Selon J.L. Austin, nous utilisons donc bien souvent le langage, non pas pour constater, mais pour agir sur le réel. Il donne pour exemple le cas d’un maire qui déclare deux individus unis par les liens du mariage. Dans ce cas, il émet donc un énoncé qui ne décrit en rien la situation mais la crée. C’est ce qu’il nomme un « énoncé performatif » ou « acte de parole ». L’énoncé performatif implique toutefois des conditions pour être couronné de succès et donc induire une action. La principale condition réside dans la légitimité de celui qui prononce l’énoncé. Ainsi, seuls un maire, son adjoint, un curé ou tout autre individu reconnu comme légitime dans ce rôle, peuvent déclarer deux personnes mariées. 

Le langage performatif appliqué au management

Vous l’aurez compris, notre quotidien est truffé d’énoncés performatifs et l’entreprise n’y fait pas exception, bien au contraire. Prenons l’exemple des phrases « Vous êtes embauché. » ou « Vous êtes viré. » Ces énoncés, prononcés par des personnes légitimement autorisées à le faire (un membre de la direction, le responsable des ressources humaines, votre manager) engendrent, par leur simple énonciation, votre entrée ou votre sortie officielle des effectifs de l’entreprise.

Mais ce qui est intéressant pour un manager, c’est que le langage performatif est bien souvent implicite et peut se cacher dans une phrase parfaitement anodine. Aussi, une simple constatation peut parfois dissimuler un ordre et impliquer l’action immédiate du récepteur. D’autant plus lorsque la personne qui la prononce fait figure d’autorité. Par exemple, si votre chef déclare « Je ne vois pas votre dossier sur mon bureau. », vous comprenez qu’il ne se contente pas de constater un fait mais qu’il s’attend à voir ce fameux dossier apparaître entre ses mains. En tant que récepteur de ce message, votre réaction sera donc certainement une action : courir chercher le dossier ou vous empresser de le terminer.

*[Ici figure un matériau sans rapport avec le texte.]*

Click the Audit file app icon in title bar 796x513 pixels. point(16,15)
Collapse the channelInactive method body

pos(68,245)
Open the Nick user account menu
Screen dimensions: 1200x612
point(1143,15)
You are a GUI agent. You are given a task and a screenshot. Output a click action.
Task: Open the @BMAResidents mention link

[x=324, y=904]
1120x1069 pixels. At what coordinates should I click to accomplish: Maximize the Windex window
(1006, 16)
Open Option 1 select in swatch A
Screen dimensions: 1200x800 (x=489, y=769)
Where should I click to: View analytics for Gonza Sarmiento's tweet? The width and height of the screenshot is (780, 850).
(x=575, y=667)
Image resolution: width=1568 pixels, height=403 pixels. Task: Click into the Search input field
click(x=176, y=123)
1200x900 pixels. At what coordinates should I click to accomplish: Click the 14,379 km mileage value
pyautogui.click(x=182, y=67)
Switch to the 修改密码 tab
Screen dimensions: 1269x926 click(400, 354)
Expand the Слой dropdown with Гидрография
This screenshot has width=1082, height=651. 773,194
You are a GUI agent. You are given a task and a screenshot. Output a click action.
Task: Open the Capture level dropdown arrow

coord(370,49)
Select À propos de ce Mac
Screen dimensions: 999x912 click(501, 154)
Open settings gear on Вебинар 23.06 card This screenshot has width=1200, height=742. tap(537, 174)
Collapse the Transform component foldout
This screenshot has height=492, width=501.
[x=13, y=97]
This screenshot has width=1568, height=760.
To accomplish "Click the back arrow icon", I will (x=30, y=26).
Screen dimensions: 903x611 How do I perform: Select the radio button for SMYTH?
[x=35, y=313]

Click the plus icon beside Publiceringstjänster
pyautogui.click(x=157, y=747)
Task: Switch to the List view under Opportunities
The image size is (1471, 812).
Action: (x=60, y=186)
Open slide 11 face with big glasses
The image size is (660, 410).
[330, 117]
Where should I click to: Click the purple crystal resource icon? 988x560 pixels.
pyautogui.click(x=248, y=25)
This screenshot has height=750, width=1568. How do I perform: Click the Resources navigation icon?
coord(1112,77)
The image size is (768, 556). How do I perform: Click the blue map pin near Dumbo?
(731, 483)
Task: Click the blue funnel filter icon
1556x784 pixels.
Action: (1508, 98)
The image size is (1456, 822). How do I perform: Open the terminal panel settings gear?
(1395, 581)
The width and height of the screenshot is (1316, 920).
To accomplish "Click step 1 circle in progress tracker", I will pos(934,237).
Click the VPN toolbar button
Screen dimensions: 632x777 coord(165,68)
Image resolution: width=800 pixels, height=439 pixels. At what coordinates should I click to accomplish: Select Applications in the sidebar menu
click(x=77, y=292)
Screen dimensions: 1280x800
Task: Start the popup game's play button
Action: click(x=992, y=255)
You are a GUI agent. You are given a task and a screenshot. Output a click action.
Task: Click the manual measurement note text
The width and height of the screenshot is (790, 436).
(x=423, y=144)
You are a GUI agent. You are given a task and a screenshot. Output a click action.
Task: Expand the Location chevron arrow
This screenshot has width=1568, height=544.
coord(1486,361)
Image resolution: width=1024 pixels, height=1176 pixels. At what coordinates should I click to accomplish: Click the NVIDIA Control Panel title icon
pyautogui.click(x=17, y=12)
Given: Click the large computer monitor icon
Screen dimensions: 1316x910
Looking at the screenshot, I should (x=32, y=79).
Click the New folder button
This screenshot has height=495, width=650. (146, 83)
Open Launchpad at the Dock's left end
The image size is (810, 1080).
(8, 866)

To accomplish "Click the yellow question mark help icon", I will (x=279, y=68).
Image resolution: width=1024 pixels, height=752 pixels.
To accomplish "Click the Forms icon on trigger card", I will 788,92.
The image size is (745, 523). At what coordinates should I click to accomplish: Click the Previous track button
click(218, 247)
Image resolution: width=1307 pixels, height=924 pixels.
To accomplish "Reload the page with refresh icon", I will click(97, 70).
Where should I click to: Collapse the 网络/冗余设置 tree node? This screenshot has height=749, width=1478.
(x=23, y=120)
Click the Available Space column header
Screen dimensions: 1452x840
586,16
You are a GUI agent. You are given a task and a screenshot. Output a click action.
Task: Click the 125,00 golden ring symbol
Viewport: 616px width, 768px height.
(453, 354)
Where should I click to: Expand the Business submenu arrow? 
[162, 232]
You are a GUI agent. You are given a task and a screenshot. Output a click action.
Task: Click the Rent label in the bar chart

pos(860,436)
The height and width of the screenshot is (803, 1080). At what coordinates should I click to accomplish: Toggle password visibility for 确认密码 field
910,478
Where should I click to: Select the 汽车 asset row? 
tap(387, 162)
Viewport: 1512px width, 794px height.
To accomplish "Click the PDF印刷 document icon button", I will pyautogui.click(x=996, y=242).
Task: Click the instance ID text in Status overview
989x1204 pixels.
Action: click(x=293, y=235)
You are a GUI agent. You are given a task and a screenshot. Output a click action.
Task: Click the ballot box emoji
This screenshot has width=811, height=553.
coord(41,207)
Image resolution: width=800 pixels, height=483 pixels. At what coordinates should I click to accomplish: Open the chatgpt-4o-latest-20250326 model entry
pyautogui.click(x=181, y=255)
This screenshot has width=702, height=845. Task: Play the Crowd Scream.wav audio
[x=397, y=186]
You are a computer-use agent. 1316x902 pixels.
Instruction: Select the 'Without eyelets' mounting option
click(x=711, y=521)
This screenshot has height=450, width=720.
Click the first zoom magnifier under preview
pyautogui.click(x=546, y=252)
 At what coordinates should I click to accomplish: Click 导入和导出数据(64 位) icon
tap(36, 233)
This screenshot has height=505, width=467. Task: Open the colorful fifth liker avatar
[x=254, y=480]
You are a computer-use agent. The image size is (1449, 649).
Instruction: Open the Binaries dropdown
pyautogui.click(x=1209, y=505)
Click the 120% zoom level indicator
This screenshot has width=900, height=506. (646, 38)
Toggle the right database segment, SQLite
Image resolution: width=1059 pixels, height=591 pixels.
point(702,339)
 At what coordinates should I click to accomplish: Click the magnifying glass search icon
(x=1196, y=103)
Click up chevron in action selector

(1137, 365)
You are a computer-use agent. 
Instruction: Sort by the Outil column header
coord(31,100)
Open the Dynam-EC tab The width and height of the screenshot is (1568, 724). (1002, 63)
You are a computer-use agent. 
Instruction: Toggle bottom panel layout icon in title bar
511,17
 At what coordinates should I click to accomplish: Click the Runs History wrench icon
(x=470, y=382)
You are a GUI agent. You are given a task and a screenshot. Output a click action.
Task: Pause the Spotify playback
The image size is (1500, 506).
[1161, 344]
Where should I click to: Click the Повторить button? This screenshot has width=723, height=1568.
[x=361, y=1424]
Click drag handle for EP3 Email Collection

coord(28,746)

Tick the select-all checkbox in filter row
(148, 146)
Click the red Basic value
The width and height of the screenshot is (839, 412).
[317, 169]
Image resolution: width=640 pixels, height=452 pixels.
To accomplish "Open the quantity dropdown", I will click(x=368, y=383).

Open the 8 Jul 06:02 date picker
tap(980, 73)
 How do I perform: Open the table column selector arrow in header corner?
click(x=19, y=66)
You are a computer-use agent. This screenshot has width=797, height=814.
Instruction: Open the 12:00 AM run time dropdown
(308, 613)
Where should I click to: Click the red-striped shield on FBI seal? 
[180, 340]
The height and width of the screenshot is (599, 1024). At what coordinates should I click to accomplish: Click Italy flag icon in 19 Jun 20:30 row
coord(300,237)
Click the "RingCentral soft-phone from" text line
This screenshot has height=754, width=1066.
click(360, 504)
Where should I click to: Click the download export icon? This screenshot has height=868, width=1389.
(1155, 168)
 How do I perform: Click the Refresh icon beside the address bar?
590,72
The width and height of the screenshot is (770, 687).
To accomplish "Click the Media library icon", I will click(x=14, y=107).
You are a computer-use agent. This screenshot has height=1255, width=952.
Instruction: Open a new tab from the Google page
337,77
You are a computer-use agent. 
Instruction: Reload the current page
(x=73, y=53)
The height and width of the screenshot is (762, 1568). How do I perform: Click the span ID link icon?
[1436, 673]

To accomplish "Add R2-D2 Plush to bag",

De l’importance de peser ses mots lorsqu’on est manager

On comprend alors que chaque mot prononcé a le pouvoir d’agir sur le réel, et ce d’autant plus lorsque que l’on est détenteur d’un pouvoir reconnu comme légitime. En tant que chef d’entreprise ou de manager d’équipe, il convient alors de prendre conscience du poids de ses paroles mais surtout d’assumer son « pouvoir performatif ». S’il est bien évidemment important de peser ses mots, de mettre les formes et d’enrober son assertivité de formulations polies et bienveillantes, il ne faut toutefois pas tomber dans l’écueil inverse. Rien de pire qu’un manager qui n’assume pas son autorité et donne des ordres en faisant mine de ne pas le faire. 

C’est aussi lors de réunions ou de communications officielles que le chef d’équipe se doit de choisir ses mots avec le plus grand soin. Prenez garde à ne pas créer la situation que vous évoquez, car une affirmation erronée a vite fait de se transformer en réalité. Cas typique : lorsque quelqu’un vous fait remarquer que vous avez l’air énervé, alors que ce n’est pas le cas, et que cela finit bel et bien par vous énerver. De la même manière, un manager qui commencerait sa réunion en déclarant « Vous n’êtes pas très en forme en ce moment. », a toutes les chances de placer ses collaborateurs dans de mauvaises dispositions et ainsi, provoquer la baisse de motivation qu’il craignait. Pour utiliser le langage performatif de façon utile et efficace, nous ne pouvons donc que recommander de l’associer à l’art du silence : un temps propice à l’observation, l’écoute, la réflexion et qui laisse le temps de tourner sept fois sa langue dans sa bouche avant de parler.